# Start of TEXT PASSAGE
How did the words “Free” and “Accepted” originate?

The ancient craftsmen were very skilled and their craft was considered to be indispensable to the welfare of both church and state. They were the men who built castles and cathedrals. For this reason, they were not placed under the same restrictions as were other workers. They were ‘free” to do their work, travel, and live their lives in a manner which was in line with their duties. No one could become an Apprentice unless he was free born.

The Masons organized into “guilds”, something akin to a trade union, and individual companies or groups of Masons contracted for specific construction projects.

In the England of that time, various crafts (carpenters, distillers, pewterers, ironworkers, etc.) also organized into guilds, but most of the population worked under bond to the owners of the land on which they lived.

The word “Accepted” also goes back to the time of the Operative Mason.
# End of TEXT PASSAGE
SHORT EXERCISE 1
In the passage on the origin of the words "Free" and "Accepted," condense the paragraph beginning "The ancient craftsmen were very skilled" into a short bulleted list that keeps its main facts.
SHORT EXERCISE 2
According to the passage on the origin of "Free" and "Accepted," what did the Masons organize into?
SHORT EXERCISE 3
Set down part of the passage on the origin of "Free" and "Accepted" word for word. Start at the words "The Masons organized" and end after "which they lived.".
# Start of RAW RECORDS
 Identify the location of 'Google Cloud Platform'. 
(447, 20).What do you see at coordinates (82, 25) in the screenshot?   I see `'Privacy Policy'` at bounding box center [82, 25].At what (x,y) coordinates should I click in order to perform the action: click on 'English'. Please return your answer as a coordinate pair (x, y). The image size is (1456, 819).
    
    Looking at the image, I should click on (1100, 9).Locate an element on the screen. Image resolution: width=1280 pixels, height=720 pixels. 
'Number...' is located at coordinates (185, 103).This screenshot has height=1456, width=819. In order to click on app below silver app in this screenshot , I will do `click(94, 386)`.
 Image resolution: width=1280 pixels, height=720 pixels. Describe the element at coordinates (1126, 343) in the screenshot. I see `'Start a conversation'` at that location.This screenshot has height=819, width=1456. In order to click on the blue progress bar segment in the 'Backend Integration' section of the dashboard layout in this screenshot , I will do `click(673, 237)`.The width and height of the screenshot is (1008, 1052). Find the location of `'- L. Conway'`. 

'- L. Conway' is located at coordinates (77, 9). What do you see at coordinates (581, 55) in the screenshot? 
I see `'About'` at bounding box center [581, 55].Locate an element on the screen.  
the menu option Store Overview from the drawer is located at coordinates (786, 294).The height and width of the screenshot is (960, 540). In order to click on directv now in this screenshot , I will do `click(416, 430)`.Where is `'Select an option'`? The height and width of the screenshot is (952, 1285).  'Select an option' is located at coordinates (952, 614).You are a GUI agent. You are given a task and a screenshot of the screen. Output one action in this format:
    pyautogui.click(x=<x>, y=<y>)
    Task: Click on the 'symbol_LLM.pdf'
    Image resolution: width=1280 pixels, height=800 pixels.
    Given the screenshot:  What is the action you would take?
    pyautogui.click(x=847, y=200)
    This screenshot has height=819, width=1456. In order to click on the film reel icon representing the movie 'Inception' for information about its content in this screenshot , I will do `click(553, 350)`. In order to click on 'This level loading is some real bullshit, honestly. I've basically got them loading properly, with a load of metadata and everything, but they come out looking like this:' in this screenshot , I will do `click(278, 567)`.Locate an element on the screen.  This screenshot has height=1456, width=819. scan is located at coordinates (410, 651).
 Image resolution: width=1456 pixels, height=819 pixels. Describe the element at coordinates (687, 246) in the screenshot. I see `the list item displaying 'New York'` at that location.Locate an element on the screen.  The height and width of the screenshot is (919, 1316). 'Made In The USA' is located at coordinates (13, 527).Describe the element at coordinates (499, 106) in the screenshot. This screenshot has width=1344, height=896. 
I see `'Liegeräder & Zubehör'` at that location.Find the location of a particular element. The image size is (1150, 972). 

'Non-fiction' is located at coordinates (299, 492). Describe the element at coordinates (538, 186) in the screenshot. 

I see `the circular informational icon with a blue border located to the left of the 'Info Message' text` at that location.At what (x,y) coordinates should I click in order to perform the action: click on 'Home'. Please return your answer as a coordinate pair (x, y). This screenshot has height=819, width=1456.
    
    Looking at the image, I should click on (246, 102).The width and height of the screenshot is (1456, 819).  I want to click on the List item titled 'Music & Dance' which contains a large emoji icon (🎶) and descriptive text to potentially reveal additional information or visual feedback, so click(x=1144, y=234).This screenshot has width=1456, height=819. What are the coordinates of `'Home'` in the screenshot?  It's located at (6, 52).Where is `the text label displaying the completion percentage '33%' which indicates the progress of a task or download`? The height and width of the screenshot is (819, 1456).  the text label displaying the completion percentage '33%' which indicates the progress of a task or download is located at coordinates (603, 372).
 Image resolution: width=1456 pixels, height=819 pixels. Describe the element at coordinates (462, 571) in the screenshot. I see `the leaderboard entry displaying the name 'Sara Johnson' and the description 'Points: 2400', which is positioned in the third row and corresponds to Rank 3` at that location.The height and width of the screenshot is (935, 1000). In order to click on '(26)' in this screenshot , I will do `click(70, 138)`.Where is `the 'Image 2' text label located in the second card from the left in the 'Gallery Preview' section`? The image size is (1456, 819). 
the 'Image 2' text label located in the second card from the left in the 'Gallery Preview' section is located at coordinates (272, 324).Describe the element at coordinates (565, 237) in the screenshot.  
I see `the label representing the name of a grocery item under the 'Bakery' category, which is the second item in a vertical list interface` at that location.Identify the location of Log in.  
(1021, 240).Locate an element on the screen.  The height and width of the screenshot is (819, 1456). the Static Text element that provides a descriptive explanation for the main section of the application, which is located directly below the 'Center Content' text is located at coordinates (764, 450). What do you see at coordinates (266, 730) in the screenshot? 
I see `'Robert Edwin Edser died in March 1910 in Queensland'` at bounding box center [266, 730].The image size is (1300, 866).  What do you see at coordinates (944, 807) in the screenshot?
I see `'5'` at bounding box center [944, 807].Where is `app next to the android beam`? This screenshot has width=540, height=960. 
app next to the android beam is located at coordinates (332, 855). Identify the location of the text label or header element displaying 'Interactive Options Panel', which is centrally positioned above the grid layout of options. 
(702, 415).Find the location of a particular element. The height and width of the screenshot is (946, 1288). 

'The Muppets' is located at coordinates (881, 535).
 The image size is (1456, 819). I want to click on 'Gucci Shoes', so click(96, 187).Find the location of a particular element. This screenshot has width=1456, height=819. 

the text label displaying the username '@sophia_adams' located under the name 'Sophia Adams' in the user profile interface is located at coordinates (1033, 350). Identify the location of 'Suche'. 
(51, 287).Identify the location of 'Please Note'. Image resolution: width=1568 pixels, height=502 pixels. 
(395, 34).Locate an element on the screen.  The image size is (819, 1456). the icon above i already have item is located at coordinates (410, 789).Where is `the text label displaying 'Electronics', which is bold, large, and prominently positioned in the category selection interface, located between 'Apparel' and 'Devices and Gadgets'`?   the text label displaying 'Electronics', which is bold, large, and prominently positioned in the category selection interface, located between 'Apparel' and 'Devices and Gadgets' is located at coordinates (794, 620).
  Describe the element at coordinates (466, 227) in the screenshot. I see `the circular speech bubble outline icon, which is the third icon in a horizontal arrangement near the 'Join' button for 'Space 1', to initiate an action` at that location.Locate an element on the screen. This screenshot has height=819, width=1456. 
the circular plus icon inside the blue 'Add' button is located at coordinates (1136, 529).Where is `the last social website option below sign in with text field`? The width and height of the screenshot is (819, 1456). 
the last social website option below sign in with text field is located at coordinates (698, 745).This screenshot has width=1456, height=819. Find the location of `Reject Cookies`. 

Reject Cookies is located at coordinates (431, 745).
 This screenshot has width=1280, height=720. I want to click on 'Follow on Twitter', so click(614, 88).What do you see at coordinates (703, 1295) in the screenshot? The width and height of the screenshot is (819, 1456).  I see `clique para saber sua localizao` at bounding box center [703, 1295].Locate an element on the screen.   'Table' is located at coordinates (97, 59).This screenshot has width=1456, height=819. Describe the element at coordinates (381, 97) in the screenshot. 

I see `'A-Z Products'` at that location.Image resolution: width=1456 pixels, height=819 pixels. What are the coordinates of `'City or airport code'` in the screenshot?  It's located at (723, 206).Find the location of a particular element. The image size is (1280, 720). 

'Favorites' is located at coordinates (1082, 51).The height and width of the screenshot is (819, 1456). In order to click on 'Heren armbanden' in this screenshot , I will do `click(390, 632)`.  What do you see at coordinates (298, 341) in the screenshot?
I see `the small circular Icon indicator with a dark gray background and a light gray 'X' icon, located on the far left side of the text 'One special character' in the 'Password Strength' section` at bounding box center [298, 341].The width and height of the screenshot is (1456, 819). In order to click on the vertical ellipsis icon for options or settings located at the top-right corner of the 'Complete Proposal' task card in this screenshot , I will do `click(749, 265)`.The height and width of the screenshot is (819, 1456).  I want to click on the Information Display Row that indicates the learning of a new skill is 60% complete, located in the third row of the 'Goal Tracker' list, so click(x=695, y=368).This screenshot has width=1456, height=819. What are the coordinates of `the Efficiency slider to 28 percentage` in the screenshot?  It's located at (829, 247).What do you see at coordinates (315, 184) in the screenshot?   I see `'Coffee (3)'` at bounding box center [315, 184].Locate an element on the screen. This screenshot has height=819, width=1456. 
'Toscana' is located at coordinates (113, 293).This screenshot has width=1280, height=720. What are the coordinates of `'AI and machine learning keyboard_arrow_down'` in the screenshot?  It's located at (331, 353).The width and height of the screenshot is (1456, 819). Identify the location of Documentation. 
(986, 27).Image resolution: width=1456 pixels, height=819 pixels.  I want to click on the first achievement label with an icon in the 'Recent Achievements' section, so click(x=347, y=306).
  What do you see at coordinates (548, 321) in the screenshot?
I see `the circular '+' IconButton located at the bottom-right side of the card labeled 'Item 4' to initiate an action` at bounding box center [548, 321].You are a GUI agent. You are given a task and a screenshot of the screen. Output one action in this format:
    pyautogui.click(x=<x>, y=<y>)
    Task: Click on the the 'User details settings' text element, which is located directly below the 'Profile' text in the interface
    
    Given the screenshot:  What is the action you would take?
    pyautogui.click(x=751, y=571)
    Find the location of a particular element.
# End of RAW RECORDS
FULL OUTPUT 1
- Ancient craftsmen were highly skilled, and their craft was considered indispensable to the welfare of church and state.
- They built castles and cathedrals.
- For this reason, they were not held to the same restrictions as other workers.
- They were "free" to work, travel, and live in line with their duties.
- Only a free-born man could become an Apprentice.

FULL OUTPUT 2
Guilds, which were something akin to a trade union.

FULL OUTPUT 3
The Masons organized into “guilds”, something akin to a trade union, and individual companies or groups of Masons contracted for specific construction projects.

In the England of that time, various crafts (carpenters, distillers, pewterers, ironworkers, etc.) also organized into guilds, but most of the population worked under bond to the owners of the land on which they lived.